* **Text section**
◆ ◆ ◆ ◆ ◆

Collision Detection Systems

The purpose of a collision detection system is to determine whether any objects in the game world have come into contact.

Each logical object is represented by one or more geometric shapes, which are usually simple, e.g., spheres, boxes, capsules, etc, but may be more complex.

The collision detection determines if any of the geometric shapes are intersecting at any time.

The collision detection system must also provide relevant information about the nature of each contact.

  • Collisions can look for interpenetrations of two objects so that they do not intersect on the frame.
  • Collisions can feed into the physics system to allow things to come to rest, e.g., a human character standing on the ground is colliding with the ground, which is resisting the force of gravity to make the character appear "at rest".
  • Collisions can also trigger an event, i.e., when a missile comes in contact with something, it explodes or when a player collides with a health globe, it consumes the health globe and gives the player some HP.

Collidable Entities

If an object needs to be capable of colliding with other objects that are also capable of colliding, we need to provide it with a collision representation which is distinct (but probably related) to that object's actual shape, position, orientation, gameplay representation, and mesh.

Commercial physics engines may often call its collidable entities as collidable or actors. These collidable pieces of information contains a shape and a transform.

The transforms are used for the following:

  1. To describe the object's size and the shape's orientation relative to the coordinate axis.
  2. To locate teh object in the game world inexpensively (find its position).
  3. Making it distinct from the shape is useful because the shape could be overloaded beyond simple box, sphere, etc. to be car, chair, etc.

Game objects may have zero or more collidables. Usually you see zero or one for simple objects. Complex objects will require multiple.

Collision World

All collidables need to be able to be referenced by the collision detection system.

Maintaining collision information in a private data structure has some advantages over storing the representation in the game objects themselves.

  • Since the system only holds data for collidables, it avoids iterating over non-colliding objects.
  • Permits collision data to be organizd in the most efficient manner possible. For example, it can take advantage of cache coherency.
  • Encapsulation

Physics World

A physics world is usually tightly integrated with the collision system to the point that they might actually be sharing its "world" data structure with the collision world.

◆ ◆ ◆ ◆ ◆

* **Collected data**
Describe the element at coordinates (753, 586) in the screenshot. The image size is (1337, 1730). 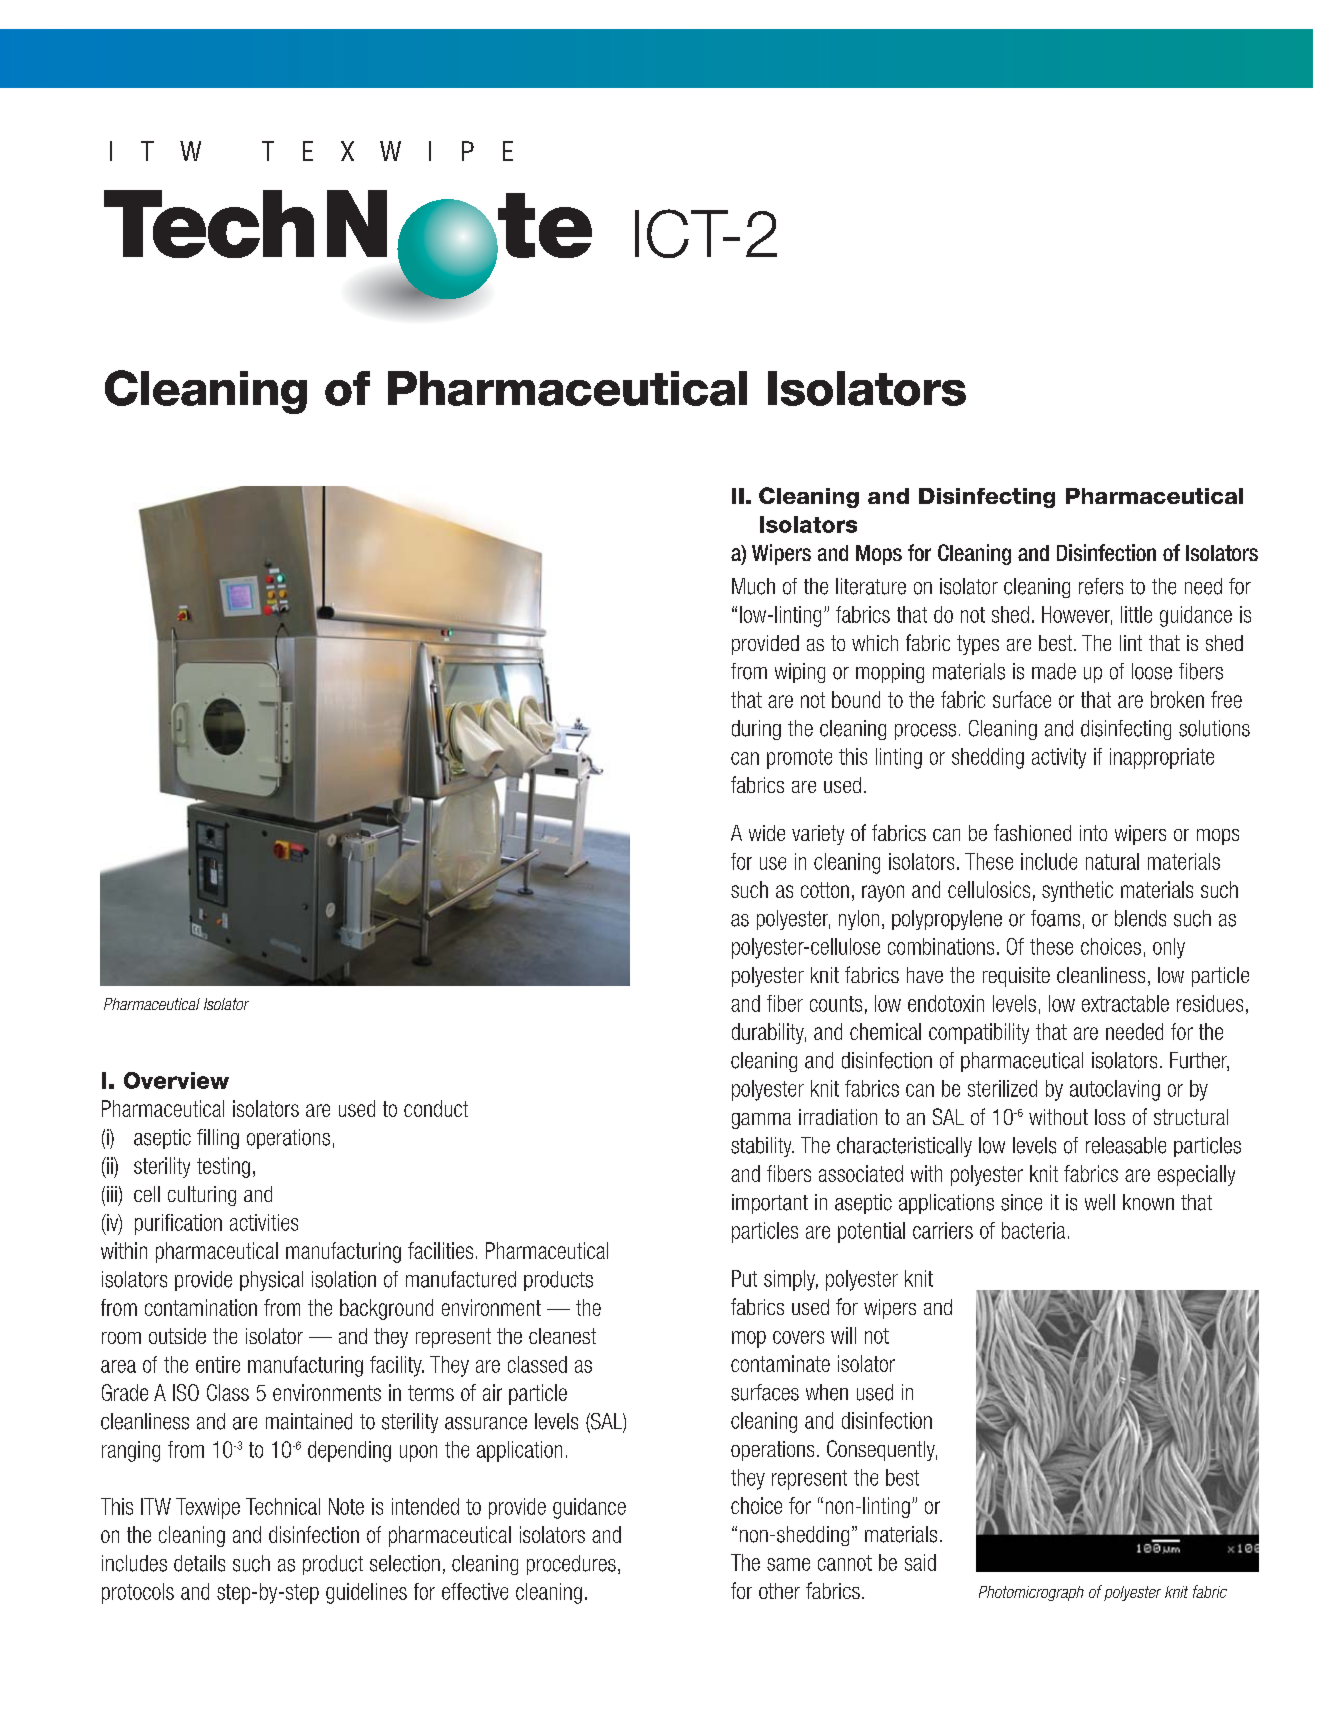
I see `Much` at that location.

◆ ◆ ◆ ◆ ◆

* **Exercise requirements**
[A] According to the collision detection text, what two things does a collidable contain?
[B] List every advantage that the collision detection text gives for keeping collision information in a private data structure rather than in the game objects themselves.
[C] Duplicate the passage of the collision detection text between "Game objects may" and "over non-colliding objects.", inclusive.

* **Full answers**
[A] A shape and a transform.

[B]
- The system holds data only for collidables, so it avoids iterating over non-colliding objects.
- Collision data can be organized in the most efficient manner possible, for example by taking advantage of cache coherency.
- Encapsulation.

[C]
Game objects may have zero or more collidables. Usually you see zero or one for simple objects. Complex objects will require multiple.

Collision World

All collidables need to be able to be referenced by the collision detection system.

Maintaining collision information in a private data structure has some advantages over storing the representation in the game objects themselves.

  • Since the system only holds data for collidables, it avoids iterating over non-colliding objects.